Given data START

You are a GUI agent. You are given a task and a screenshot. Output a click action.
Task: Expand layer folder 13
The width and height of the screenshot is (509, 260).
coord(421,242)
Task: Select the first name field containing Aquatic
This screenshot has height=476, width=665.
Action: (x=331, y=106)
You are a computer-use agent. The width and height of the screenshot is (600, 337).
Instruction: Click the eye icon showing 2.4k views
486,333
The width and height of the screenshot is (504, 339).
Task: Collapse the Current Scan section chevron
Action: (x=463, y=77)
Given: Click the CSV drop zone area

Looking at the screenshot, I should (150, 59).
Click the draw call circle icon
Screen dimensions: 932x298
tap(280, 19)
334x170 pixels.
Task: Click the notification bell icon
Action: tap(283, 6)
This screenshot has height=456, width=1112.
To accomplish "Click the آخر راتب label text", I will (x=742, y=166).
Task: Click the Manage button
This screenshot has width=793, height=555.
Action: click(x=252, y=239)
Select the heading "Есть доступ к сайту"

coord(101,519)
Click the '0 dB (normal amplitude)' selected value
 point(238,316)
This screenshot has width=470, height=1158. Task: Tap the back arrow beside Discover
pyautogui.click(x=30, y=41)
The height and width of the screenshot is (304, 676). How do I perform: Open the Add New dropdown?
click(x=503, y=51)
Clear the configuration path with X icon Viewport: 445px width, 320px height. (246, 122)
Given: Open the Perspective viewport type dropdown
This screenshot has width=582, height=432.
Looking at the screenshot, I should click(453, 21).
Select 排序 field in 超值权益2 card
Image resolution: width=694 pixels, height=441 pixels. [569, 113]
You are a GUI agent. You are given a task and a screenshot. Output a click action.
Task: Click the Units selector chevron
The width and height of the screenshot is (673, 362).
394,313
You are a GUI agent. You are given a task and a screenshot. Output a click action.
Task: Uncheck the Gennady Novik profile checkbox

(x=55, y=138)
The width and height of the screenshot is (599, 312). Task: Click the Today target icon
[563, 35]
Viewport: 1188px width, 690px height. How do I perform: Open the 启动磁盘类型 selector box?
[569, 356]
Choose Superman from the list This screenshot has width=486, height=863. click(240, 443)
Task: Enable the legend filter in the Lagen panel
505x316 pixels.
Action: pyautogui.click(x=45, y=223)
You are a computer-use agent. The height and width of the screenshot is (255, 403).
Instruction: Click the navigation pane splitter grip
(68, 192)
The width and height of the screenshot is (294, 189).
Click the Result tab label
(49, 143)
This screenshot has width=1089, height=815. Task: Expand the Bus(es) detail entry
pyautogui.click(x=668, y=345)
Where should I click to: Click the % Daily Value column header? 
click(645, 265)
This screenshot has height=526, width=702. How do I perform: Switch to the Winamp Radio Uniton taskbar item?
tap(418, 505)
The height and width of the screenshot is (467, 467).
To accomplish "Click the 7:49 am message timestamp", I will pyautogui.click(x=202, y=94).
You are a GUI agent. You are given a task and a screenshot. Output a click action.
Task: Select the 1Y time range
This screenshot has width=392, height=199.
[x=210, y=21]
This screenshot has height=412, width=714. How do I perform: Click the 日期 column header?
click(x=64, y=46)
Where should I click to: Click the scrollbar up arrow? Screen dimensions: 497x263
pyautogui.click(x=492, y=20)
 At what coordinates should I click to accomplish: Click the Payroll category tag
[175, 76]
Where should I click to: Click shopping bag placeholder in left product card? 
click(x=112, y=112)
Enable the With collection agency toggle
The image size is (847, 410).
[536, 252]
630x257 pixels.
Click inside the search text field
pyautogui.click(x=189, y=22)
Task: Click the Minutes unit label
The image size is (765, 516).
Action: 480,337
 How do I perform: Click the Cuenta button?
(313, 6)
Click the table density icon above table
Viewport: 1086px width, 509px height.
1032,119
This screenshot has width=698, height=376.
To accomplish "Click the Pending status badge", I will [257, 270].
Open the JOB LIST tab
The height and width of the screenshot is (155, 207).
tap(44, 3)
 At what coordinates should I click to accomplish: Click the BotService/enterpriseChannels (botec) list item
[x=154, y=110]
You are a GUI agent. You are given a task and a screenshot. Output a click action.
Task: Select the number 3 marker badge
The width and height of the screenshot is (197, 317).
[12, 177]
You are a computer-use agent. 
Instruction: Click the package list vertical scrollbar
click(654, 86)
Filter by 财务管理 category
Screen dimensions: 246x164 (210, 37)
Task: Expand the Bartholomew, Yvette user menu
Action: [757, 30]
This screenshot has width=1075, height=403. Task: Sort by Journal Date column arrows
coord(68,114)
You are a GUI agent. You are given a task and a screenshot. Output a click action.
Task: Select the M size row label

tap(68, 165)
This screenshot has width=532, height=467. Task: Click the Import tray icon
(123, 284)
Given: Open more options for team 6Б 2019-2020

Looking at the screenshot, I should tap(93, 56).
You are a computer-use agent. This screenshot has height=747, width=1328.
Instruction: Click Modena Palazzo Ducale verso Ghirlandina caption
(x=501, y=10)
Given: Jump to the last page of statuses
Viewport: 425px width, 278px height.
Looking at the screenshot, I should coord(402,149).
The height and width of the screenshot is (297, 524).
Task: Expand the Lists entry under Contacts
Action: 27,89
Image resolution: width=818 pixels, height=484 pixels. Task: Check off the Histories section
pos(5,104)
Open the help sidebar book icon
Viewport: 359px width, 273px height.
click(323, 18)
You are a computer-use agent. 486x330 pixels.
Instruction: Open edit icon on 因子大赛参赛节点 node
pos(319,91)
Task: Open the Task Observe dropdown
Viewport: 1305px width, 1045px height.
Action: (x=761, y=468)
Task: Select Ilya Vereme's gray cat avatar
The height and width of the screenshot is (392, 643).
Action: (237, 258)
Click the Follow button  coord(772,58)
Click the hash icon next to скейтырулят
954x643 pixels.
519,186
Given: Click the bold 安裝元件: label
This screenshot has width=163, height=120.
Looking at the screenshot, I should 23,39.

Given data END

Goal of the exercise:
Only the lines above from the line with "The width and height of the screenshot is (673, 362)." to the line with "The height and width of the screenshot is (467, 467).", those two lines included, should be reproduced exactly.

Result of this exercise:
The width and height of the screenshot is (673, 362).
394,313
You are a GUI agent. You are given a task and a screenshot. Output a click action.
Task: Uncheck the Gennady Novik profile checkbox

(x=55, y=138)
The width and height of the screenshot is (599, 312). Task: Click the Today target icon
[563, 35]
Viewport: 1188px width, 690px height. How do I perform: Open the 启动磁盘类型 selector box?
[569, 356]
Choose Superman from the list This screenshot has width=486, height=863. click(240, 443)
Task: Enable the legend filter in the Lagen panel
505x316 pixels.
Action: pyautogui.click(x=45, y=223)
You are a computer-use agent. The height and width of the screenshot is (255, 403).
Instruction: Click the navigation pane splitter grip
(68, 192)
The width and height of the screenshot is (294, 189).
Click the Result tab label
(49, 143)
This screenshot has width=1089, height=815. Task: Expand the Bus(es) detail entry
pyautogui.click(x=668, y=345)
Where should I click to: Click the % Daily Value column header? 
click(645, 265)
This screenshot has height=526, width=702. How do I perform: Switch to the Winamp Radio Uniton taskbar item?
tap(418, 505)
The height and width of the screenshot is (467, 467).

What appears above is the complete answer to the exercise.